Wahlen – also eine Mitsprache der Bürger – könne sich das Land gegenwärtig nicht leisten, betonte der Präsident. Sie seien ein zu großes Wagnis in dieser Zeit der Pandemie. Italien könne es sich nicht leisten, monatelang in den Wahlkampfmodus zu schalten, mit allen Risiken, die das beinhaltet. Die kommenden Monate seien entscheidend. „Dies bedarf einer Regierung in voller Funktionsfähigkeit,“ betonte er.
Eine solche Regierung wäre eine Diktatur der Banken. Sie würde die Austeritäts- und Durchseuchungspolitik verschärfen und damit den faschistischen Kräften weiter Auftrieb geben.
Nur das unabhängige Eingreifen der Arbeiterklasse kann die Hinwendung der herrschenden Klasse zu Diktatur und Faschismus in Italien und ganz Europa stoppen.
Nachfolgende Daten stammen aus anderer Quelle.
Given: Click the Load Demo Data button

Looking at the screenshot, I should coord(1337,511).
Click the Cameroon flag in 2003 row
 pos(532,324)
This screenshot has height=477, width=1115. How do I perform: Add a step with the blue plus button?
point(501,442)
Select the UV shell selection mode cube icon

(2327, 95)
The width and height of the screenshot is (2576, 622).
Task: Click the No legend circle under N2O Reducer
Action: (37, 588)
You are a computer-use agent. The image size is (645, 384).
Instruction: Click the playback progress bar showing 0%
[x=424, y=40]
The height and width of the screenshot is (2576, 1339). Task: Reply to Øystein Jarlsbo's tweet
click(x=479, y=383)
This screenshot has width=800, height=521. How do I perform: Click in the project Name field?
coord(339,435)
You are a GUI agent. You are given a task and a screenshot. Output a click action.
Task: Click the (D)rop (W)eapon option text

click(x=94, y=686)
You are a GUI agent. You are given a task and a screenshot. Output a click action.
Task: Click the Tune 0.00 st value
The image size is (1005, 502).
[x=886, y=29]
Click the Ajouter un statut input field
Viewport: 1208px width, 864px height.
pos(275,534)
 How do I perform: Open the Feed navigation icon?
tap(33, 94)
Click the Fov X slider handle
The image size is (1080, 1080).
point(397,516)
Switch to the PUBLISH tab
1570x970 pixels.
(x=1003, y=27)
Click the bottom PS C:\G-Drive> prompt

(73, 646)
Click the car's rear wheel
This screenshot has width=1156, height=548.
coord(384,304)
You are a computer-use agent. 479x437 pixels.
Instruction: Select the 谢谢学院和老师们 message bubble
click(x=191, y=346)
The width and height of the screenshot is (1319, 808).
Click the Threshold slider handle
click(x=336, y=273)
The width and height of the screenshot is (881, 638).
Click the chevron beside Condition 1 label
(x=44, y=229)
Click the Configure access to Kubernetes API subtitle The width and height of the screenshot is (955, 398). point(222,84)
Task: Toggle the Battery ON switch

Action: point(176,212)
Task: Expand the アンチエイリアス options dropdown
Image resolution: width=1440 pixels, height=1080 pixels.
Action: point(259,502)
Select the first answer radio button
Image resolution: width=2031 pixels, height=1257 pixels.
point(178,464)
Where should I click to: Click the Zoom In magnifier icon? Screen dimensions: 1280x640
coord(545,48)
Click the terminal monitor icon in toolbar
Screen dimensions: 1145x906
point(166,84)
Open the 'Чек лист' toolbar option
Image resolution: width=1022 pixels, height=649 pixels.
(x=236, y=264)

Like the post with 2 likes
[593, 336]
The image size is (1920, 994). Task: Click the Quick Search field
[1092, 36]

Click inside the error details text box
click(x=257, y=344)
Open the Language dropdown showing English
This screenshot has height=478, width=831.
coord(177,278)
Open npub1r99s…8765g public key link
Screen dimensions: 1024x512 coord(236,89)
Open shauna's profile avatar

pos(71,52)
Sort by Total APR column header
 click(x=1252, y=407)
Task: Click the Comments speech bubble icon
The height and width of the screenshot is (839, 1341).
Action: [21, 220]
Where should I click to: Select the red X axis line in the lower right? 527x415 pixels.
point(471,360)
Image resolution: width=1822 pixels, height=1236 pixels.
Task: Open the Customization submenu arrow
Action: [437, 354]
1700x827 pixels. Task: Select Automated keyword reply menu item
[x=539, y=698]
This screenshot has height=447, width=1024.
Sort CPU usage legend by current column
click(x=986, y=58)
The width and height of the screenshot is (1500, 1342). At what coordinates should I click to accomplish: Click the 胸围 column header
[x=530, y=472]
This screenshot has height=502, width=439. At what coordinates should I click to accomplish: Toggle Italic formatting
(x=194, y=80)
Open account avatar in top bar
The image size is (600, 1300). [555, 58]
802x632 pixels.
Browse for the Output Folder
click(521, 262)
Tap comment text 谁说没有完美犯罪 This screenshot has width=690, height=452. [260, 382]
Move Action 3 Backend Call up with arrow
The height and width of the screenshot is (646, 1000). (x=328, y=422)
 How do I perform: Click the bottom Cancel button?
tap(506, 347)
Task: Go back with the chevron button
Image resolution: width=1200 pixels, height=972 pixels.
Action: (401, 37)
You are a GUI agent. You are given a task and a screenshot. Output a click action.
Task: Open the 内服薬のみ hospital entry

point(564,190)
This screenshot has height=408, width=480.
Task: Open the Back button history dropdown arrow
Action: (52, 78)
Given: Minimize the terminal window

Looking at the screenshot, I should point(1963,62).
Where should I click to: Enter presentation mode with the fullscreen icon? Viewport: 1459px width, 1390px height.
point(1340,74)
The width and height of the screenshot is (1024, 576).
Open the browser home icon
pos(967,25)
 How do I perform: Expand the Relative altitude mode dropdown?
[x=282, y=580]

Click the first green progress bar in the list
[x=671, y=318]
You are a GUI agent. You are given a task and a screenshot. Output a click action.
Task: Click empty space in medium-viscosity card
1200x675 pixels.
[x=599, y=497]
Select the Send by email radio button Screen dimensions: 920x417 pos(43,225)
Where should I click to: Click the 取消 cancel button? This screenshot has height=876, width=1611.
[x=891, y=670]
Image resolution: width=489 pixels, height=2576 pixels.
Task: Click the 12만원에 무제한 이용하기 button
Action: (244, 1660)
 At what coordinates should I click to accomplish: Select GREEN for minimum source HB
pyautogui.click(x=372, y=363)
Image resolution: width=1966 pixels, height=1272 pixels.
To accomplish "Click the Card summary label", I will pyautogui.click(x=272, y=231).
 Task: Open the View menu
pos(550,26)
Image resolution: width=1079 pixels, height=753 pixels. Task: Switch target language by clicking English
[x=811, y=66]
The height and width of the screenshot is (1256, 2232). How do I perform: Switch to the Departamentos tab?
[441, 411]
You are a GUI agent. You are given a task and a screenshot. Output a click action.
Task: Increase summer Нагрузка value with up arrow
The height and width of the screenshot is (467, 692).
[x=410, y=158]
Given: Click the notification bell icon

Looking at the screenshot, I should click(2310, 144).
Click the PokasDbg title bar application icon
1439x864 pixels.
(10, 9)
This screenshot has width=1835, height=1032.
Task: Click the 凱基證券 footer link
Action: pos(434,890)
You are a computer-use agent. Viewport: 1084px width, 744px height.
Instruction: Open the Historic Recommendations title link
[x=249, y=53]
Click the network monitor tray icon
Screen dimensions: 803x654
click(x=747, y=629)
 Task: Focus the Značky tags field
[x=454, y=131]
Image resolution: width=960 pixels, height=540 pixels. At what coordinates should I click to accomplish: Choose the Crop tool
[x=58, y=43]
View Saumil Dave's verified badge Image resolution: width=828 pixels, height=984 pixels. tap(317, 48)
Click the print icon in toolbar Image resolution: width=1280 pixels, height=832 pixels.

Die Wut und Kampfbereitschaft in der Arbeiterklasse ist enorm. Aber ihr fehlt eine politische Perspektive und Führung. Die Demokraten, ihr pseudolinkes Umfeld und die Gewerkschaften haben seit den 1990er Jahren alle sozialen Kämpfe unterdrückt und eine Politik im Interesse des Kapitals verfolgt. Davon haben die rechtesten Kräfte profitiert. Lega und Fratelli d’Italia liegen in den jüngsten Umfragen zusammen bei 40 Prozent.
Vor acht Jahren hatten noch die Fünf Sterne das politische Vakuum gefüllt. Mit lautem Geschimpfe auf die Korruption der politischen Eliten gewannen sie auf Anhieb ein Viertel aller Wählerstimmen. Fünf Jahre später verbündeten sich die Fünf Sterne mit der rechtsextremen Lega und bildeten eine gemeinsame Regierung. Und nun verhelfen sie voraussichtlich Draghi an die Macht.
Die Arbeiterklasse muss die Lehren aus diesen Erfahrungen ziehen und ihre eigene Partei – eine Sektion des Internationalen Komitees der Vierten Internationale – aufbauen. Der Kampf gegen die Corona-Pandemie, Sozialabbau und Faschismus kann nur mit einem internationalen sozialistischen Programm gewonnen werden.